Dos estudios recientes publicados en PLOS Medicine y PLOS Genetics aportan evidencia genética sobre el origen de la obesidad en la infancia. La primera investigación, realizada con 86.000 niños de la cohorte noruega MoBa, concluye que la genética explica alrededor del 79 % de la asociación entre el índice de masa corporal (IMC) de la madre y el del hijo, y hasta el 94 % de la asociación entre el IMC del padre y el del menor. Los autores emplearon modelos de ecuaciones estructurales para aislar el componente hereditario.
El segundo estudio, llevado a cabo por investigadores británicos con cuatro cohortes de nacimiento del Reino Unido (1946, 1958, 1970 y 2001), constata que las variantes genéticas asociadas a la obesidad se han vuelto progresivamente más predictivas del IMC en las generaciones más recientes.

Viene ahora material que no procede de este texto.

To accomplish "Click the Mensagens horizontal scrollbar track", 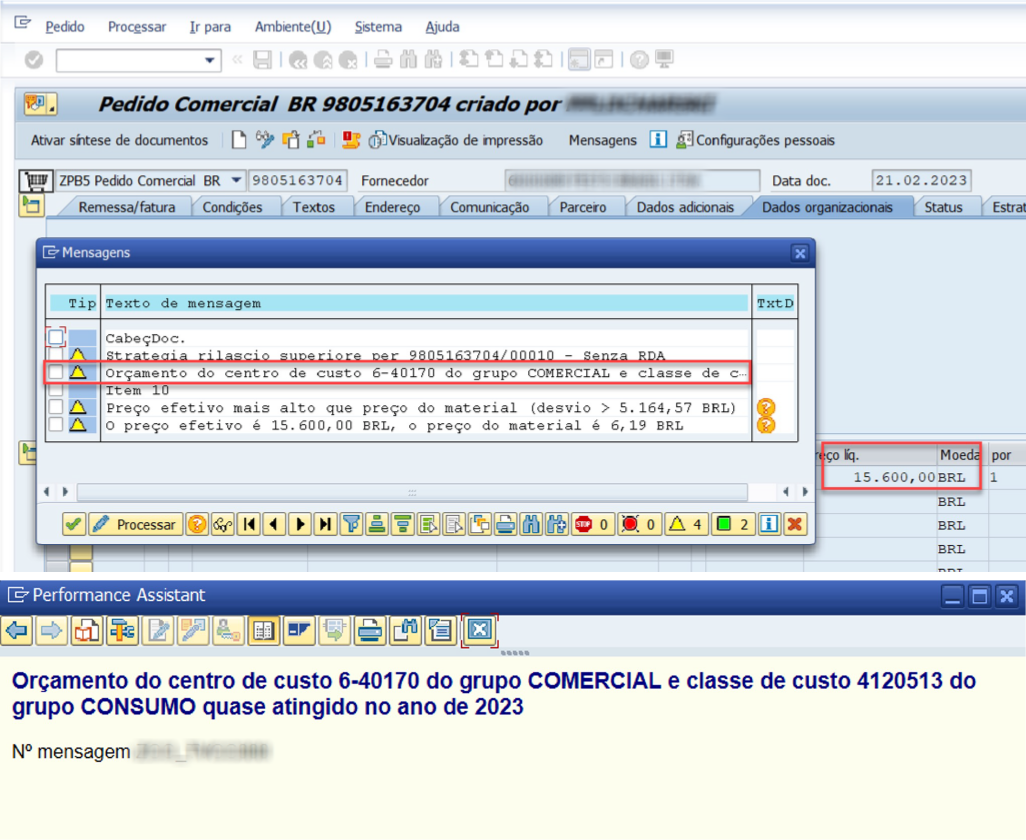I will coord(411,492).
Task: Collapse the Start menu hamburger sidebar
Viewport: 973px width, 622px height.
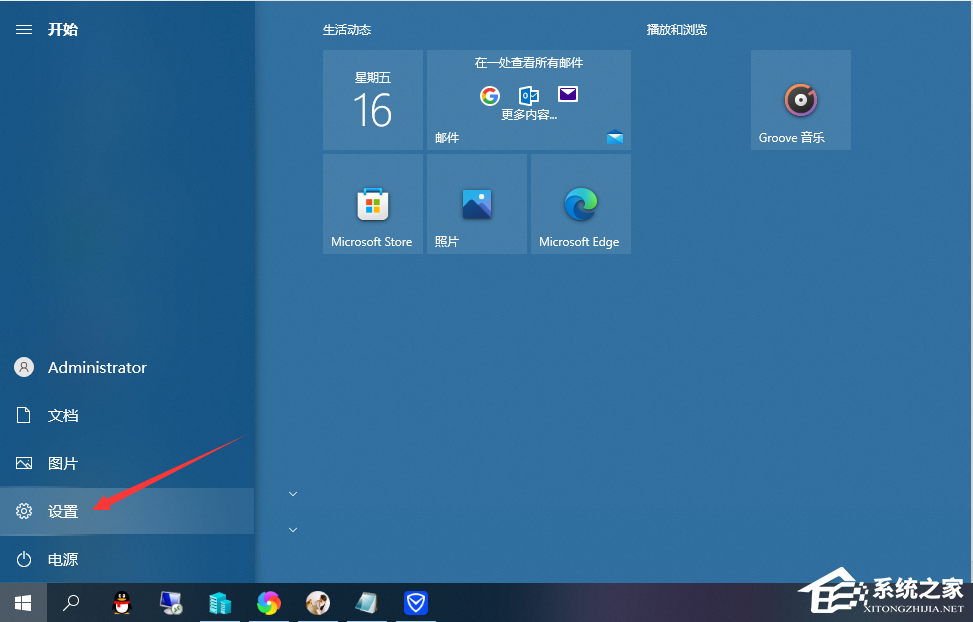Action: [x=24, y=30]
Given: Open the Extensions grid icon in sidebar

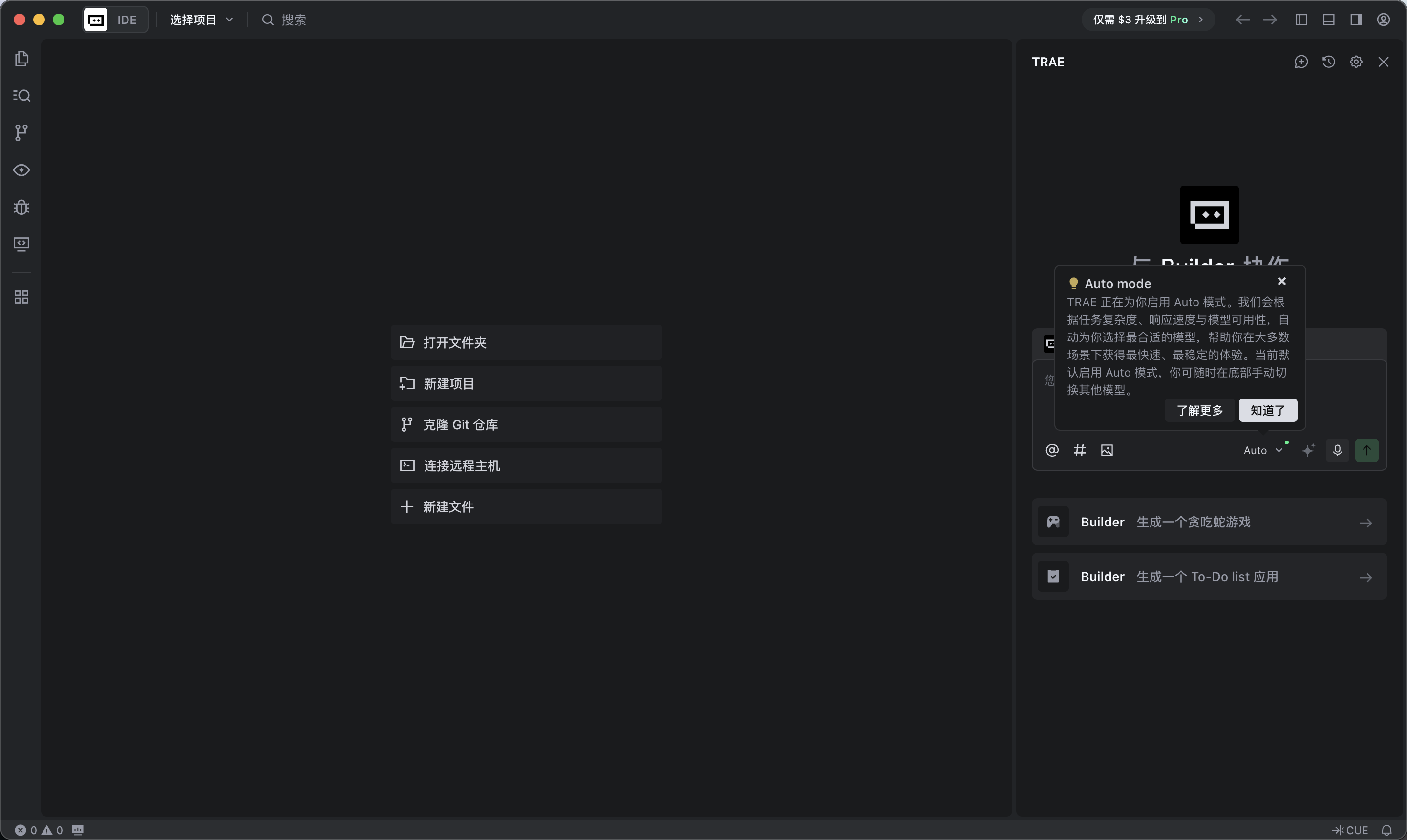Looking at the screenshot, I should [x=21, y=297].
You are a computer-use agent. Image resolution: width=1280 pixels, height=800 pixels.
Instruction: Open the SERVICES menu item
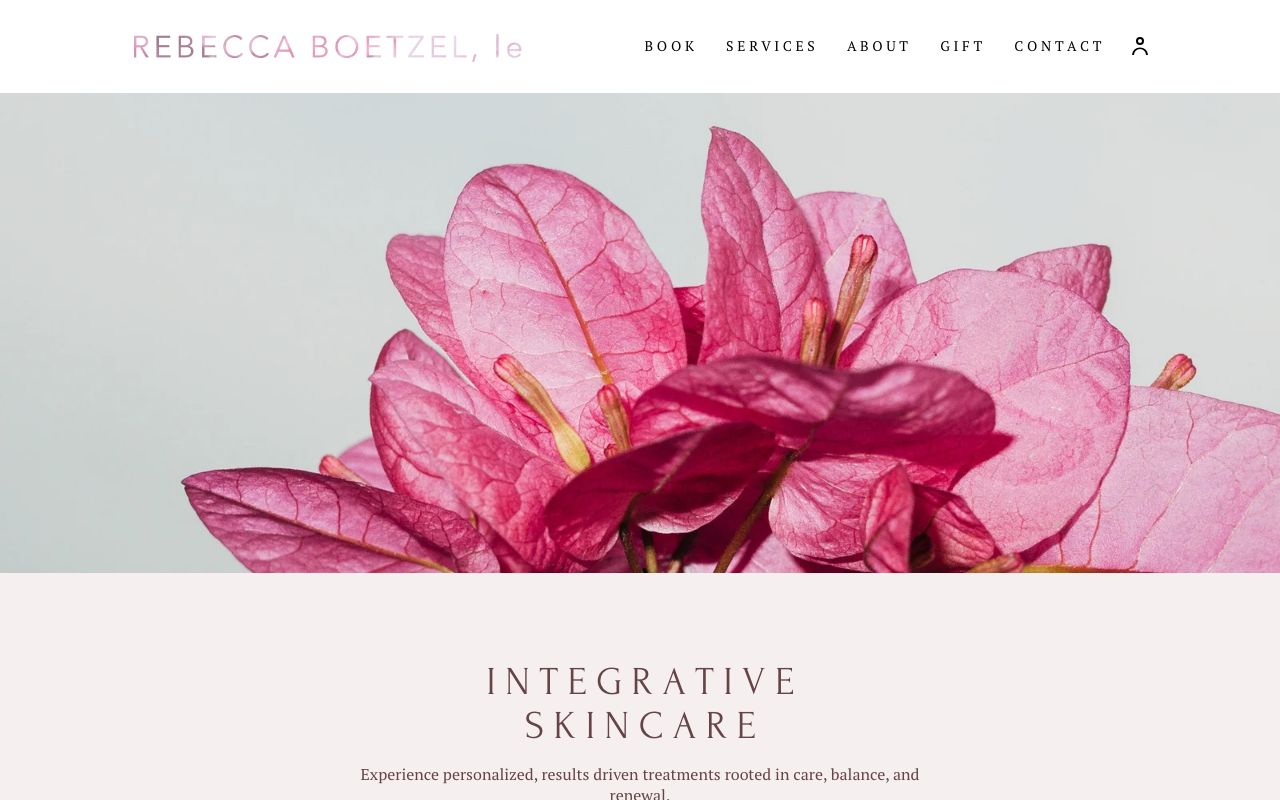click(771, 46)
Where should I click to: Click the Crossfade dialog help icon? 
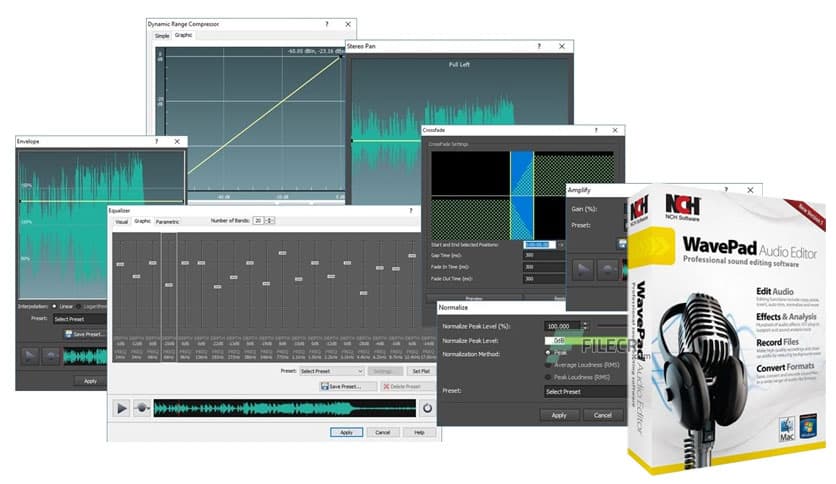pyautogui.click(x=591, y=130)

Así, personas nacidas en los años cuarenta con predisposición genética no desarrollaban necesariamente obesidad, mientras que quienes nacieron en 2001 con esa misma carga genética presentan un riesgo muy superior, lo que evidencia la interacción con el llamado ambiente obesogénico (sedentarismo, ultraprocesados, estrés crónico y alteraciones del sueño).
Los trabajos refuerzan la idea de que la obesidad es una enfermedad compleja, crónica y con fuerte raíz genética, amplificada por el entorno. La Sociedad Española para el Estudio de la Obesidad (SEEDO) lleva tiempo reclamando que se abandone el mensaje de "come menos y muévete más" como única recomendación médica.